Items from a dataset

[Start of section]

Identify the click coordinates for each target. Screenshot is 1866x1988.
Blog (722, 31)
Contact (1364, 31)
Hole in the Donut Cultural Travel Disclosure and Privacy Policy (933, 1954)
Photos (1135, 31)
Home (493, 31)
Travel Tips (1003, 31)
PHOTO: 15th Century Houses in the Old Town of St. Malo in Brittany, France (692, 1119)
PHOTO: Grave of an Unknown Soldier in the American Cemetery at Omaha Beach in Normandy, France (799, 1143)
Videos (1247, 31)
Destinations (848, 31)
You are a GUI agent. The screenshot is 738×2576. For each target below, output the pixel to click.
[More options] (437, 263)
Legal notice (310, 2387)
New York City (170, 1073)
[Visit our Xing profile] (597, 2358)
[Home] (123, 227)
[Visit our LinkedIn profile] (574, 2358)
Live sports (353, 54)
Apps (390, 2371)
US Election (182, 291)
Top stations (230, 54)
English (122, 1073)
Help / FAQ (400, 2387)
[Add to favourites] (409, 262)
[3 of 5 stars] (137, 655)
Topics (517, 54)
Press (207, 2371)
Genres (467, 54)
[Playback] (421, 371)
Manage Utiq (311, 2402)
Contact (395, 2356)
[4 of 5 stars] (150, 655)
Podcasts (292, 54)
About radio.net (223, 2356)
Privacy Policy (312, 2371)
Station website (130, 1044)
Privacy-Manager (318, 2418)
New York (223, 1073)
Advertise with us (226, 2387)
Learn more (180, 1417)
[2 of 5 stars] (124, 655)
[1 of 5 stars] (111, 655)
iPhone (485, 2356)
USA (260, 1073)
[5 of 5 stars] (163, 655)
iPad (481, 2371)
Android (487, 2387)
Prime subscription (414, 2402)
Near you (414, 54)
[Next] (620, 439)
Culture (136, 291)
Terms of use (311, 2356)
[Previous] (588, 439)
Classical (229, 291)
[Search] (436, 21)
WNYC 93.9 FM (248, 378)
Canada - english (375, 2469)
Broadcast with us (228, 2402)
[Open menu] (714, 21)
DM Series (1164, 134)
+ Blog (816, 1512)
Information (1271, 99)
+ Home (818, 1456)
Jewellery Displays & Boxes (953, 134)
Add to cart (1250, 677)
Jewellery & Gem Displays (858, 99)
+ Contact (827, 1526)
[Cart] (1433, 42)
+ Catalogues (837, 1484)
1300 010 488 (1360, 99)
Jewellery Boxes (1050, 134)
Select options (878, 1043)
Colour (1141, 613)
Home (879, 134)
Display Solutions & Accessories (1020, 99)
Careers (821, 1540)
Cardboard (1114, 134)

[End of section]

In the data above, start at the line that has "US Election (182, 291)", stop after the line that has "Careers (821, 1540)", and print every line in between exactly as it stands.

US Election (182, 291)
Top stations (230, 54)
English (122, 1073)
Help / FAQ (400, 2387)
[Add to favourites] (409, 262)
[3 of 5 stars] (137, 655)
Topics (517, 54)
Press (207, 2371)
Genres (467, 54)
[Playback] (421, 371)
Manage Utiq (311, 2402)
Contact (395, 2356)
[4 of 5 stars] (150, 655)
Podcasts (292, 54)
About radio.net (223, 2356)
Privacy Policy (312, 2371)
Station website (130, 1044)
Privacy-Manager (318, 2418)
New York (223, 1073)
Advertise with us (226, 2387)
Learn more (180, 1417)
[2 of 5 stars] (124, 655)
[1 of 5 stars] (111, 655)
iPhone (485, 2356)
USA (260, 1073)
[5 of 5 stars] (163, 655)
iPad (481, 2371)
Android (487, 2387)
Prime subscription (414, 2402)
Near you (414, 54)
[Next] (620, 439)
Culture (136, 291)
Terms of use (311, 2356)
[Previous] (588, 439)
Classical (229, 291)
[Search] (436, 21)
WNYC 93.9 FM (248, 378)
Canada - english (375, 2469)
Broadcast with us (228, 2402)
[Open menu] (714, 21)
DM Series (1164, 134)
+ Blog (816, 1512)
Information (1271, 99)
+ Home (818, 1456)
Jewellery Displays & Boxes (953, 134)
Add to cart (1250, 677)
Jewellery & Gem Displays (858, 99)
+ Contact (827, 1526)
[Cart] (1433, 42)
+ Catalogues (837, 1484)
1300 010 488 (1360, 99)
Jewellery Boxes (1050, 134)
Select options (878, 1043)
Colour (1141, 613)
Home (879, 134)
Display Solutions & Accessories (1020, 99)
Careers (821, 1540)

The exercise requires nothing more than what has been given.